Un fort potentiel de réduction de l’IFT
Pour le comité de pilotage OSCAR, les suivis réalisés en 2024 confirment le fort potentiel des variétés résistantes pour réduire l’usage des produits phytosanitaires avec une réduction moyenne de 80 % de l’IFT par rapport à la référence nationale 2019. Cette réduction s’accompagne, malgré une forte pression parasitaire, d’une bonne maîtrise de l’oïdium et du mildiou sur les parcelles du réseau d’observation. Néanmoins, des intensités d’attaque de black-rot significatives sur grappes ont pu être observées sur certaines parcelles et nécessitent une stratégie de protection adaptée, associant prophylaxie et traitements phytosanitaires.
À noter, plusieurs cas de contournement de gènes de résistance au mildiou ont été identifiés en Europe, avec le plus souvent des occurrences faibles.
« Les situations de contournement ne remettent pas en cause l’intérêt des variétés de vigne résistantes, qui restent un levier majeur pour une gestion du mildiou et de l’oïdium limitant fortement le recours aux produits phytosanitaires, souligne la note technique. Néanmoins, elles nous amènent à rappeler des règles essentielles pour la conduite des vignobles plantés avec des variétés dotées de gènes de résistance aux maladies cryptogamiques selon le principe suivant : déployer, protéger, surveiller. »

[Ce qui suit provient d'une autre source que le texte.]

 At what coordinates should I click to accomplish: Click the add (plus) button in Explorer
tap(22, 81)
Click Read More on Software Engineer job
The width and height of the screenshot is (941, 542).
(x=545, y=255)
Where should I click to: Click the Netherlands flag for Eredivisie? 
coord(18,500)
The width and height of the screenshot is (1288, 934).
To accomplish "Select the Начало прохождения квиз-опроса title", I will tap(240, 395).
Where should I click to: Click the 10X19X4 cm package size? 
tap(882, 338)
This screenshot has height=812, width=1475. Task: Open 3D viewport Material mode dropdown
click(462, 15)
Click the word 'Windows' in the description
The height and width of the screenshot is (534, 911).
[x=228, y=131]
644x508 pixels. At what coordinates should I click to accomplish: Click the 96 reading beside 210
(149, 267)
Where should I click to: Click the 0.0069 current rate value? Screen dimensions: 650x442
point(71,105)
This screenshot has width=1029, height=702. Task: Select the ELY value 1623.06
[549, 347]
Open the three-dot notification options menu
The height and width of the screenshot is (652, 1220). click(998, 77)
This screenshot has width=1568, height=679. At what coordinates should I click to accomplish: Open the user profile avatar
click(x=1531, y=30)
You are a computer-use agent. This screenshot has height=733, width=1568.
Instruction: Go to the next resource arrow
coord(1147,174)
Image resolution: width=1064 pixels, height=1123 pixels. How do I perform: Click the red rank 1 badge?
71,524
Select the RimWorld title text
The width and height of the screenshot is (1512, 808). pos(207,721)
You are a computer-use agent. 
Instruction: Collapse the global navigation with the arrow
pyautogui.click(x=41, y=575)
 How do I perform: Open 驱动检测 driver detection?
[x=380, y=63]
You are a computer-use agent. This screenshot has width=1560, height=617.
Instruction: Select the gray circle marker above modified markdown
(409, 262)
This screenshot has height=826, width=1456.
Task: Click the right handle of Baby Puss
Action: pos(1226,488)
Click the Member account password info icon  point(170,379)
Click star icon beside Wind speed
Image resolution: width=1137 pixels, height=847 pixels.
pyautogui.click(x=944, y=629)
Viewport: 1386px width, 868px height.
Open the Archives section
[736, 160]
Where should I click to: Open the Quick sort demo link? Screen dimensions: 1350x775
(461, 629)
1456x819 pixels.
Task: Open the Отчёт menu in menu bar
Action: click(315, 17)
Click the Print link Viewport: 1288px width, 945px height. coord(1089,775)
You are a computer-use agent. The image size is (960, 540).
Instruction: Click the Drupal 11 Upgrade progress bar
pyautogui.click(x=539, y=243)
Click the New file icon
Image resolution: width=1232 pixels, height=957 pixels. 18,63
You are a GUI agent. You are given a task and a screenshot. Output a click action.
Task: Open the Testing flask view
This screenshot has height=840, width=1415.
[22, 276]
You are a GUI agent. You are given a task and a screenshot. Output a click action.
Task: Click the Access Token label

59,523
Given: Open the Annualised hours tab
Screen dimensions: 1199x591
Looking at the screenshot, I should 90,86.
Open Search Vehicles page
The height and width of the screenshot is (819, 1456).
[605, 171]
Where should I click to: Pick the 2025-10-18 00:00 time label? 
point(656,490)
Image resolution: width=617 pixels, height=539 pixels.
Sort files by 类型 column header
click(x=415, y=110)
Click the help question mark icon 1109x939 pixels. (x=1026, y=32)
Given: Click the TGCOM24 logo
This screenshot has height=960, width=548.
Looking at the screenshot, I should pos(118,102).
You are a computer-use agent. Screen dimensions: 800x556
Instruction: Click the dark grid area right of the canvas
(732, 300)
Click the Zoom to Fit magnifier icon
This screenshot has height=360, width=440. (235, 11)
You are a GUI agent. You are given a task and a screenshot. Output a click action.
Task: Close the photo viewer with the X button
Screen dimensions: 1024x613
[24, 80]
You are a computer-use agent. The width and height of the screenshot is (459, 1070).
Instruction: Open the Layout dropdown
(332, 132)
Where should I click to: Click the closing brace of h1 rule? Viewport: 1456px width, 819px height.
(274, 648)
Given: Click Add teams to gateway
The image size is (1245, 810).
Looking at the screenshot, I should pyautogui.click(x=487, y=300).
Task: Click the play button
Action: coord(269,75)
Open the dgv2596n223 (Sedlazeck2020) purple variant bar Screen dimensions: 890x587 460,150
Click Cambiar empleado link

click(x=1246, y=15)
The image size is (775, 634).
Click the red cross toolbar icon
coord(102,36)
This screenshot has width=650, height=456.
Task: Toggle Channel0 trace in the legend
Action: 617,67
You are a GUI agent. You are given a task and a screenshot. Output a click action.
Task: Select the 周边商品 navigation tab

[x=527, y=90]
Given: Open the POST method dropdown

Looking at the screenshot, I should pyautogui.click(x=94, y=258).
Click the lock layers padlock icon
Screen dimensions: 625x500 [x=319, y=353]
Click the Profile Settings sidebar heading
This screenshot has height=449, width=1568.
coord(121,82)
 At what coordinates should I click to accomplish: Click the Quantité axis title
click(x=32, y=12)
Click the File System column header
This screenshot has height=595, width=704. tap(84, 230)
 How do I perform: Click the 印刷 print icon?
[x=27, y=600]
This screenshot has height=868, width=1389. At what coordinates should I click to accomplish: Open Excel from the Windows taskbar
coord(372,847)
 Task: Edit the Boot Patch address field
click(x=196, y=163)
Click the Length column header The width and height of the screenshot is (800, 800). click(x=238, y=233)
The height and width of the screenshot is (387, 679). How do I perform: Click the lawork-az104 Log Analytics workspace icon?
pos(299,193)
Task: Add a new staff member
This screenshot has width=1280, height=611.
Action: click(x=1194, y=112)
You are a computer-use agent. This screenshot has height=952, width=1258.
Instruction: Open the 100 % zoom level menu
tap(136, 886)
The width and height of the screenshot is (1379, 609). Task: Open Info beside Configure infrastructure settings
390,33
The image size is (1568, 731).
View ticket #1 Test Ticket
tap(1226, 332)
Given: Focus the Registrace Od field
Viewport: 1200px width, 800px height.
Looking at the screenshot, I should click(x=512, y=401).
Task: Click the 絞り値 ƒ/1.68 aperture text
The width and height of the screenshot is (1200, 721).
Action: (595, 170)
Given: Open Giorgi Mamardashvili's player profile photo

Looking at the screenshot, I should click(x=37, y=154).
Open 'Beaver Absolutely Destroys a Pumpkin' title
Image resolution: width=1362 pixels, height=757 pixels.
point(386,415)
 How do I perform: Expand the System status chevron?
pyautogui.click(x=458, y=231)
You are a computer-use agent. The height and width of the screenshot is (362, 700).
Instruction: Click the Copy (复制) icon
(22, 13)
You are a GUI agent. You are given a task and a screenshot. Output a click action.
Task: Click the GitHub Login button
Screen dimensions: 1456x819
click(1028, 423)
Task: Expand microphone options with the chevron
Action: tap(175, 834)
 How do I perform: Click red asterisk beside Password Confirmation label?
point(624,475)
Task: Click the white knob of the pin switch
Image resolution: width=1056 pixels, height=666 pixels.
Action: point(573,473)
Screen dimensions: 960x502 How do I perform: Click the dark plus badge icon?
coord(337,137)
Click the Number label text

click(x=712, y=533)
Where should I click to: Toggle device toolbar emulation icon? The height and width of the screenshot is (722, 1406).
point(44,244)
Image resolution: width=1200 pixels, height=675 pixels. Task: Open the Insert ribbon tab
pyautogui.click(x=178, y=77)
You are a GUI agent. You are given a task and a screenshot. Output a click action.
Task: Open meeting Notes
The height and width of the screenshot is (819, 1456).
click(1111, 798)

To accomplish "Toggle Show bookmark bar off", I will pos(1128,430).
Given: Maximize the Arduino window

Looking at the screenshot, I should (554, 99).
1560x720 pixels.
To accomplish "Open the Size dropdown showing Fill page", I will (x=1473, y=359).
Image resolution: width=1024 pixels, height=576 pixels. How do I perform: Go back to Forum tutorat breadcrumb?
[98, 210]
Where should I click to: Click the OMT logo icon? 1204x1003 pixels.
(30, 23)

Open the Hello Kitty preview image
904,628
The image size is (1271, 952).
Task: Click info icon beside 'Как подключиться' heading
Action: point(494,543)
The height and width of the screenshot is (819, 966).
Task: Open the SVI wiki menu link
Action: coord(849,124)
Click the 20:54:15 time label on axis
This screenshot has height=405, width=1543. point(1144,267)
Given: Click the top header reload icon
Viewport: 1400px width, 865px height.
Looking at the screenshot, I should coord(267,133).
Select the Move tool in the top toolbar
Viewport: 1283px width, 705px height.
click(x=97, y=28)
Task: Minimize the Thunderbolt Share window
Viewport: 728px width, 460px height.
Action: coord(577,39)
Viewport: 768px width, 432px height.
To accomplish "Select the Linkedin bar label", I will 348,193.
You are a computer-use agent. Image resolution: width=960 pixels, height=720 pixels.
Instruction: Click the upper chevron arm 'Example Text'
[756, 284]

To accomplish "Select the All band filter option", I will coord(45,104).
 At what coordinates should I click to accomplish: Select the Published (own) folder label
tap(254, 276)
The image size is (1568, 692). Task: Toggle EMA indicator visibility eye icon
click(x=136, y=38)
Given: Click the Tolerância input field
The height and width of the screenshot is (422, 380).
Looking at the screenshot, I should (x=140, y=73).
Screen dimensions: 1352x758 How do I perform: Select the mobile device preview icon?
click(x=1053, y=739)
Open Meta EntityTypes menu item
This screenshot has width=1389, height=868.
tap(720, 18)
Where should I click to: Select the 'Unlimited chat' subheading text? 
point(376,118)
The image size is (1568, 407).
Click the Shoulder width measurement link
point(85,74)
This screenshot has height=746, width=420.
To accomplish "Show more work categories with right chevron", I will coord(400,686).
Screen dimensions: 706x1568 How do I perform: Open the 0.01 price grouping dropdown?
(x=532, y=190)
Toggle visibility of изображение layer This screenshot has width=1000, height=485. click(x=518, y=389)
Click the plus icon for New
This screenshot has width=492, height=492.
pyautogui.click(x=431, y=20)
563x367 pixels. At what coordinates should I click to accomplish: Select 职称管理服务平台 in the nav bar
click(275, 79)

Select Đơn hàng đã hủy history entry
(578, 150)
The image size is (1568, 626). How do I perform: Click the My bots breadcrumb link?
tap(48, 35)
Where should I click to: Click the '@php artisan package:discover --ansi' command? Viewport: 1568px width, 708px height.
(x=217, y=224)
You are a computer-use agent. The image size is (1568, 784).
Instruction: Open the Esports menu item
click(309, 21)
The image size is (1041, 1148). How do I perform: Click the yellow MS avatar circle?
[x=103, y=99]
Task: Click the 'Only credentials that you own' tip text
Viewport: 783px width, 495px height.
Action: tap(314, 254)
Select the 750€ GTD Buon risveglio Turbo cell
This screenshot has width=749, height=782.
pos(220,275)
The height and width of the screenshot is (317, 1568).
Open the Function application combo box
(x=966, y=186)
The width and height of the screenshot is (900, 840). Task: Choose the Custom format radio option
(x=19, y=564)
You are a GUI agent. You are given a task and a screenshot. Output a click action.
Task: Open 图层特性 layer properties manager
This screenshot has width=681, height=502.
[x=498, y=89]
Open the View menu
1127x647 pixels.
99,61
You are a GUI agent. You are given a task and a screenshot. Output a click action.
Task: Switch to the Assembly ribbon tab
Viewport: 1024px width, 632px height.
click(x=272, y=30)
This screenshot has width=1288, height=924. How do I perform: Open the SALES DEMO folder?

Deux traitements préventifs sont nécessaires
Pour minimiser les risques de contournement, il faut éviter que la parcelle soit soumise à une pression d’inoculum trop forte. Les rédacteurs de la note préconisent donc de conduire les parcelles en respectant les bonnes pratiques agronomiques, comme pour les cépages sensibles (relevage, palissage, gestion des sols…). De plus, la réalisation d’au moins 2 traitements préventifs est nécessaire, en général autour des stades de floraison, afin de maîtriser d’éventuelles souches virulentes qui auraient pu émerger. Ces traitements doivent être adaptés à la pression parasitaire du millésime, selon les préconisations des conseillers techniques. Des traitements supplémentaires doivent être réalisés si les conditions le nécessitent. La stratégie de protection doit également prendre en compte la gestion du black-rot. Plusieurs projets sont en cours afin de préciser ces stratégies de protection.
« Surveiller les résistances pour préserver leur efficacité est la raison d’être de l’observatoire OSCAR, rappelle le comité de pilotage. Nous encourageons tous les viticulteurs ayant planté des parcelles avec des variétés résistantes au mildiou et à l’oïdium à contribuer à ce dispositif de surveillance, en se rapprochant de leur conseiller. »
Quatorze variétés résistantes sont plantées depuis 2018 au domaine INRAE de la Grande Ferrade. Elles sont greffées sur Gravesac et sur SO4. Trois cépages, bien adaptés au contexte pédo-climatique bordelais (Merlot, Cabernet Sauvignon, Sauvignon blanc), sont inclus dans le dispositif expérimental pour comparaison. La densité de plantation est de 6 250 pieds/ha, avec trois répétitions de 15 ceps pour chaque combinaison cépage/porte-greffe.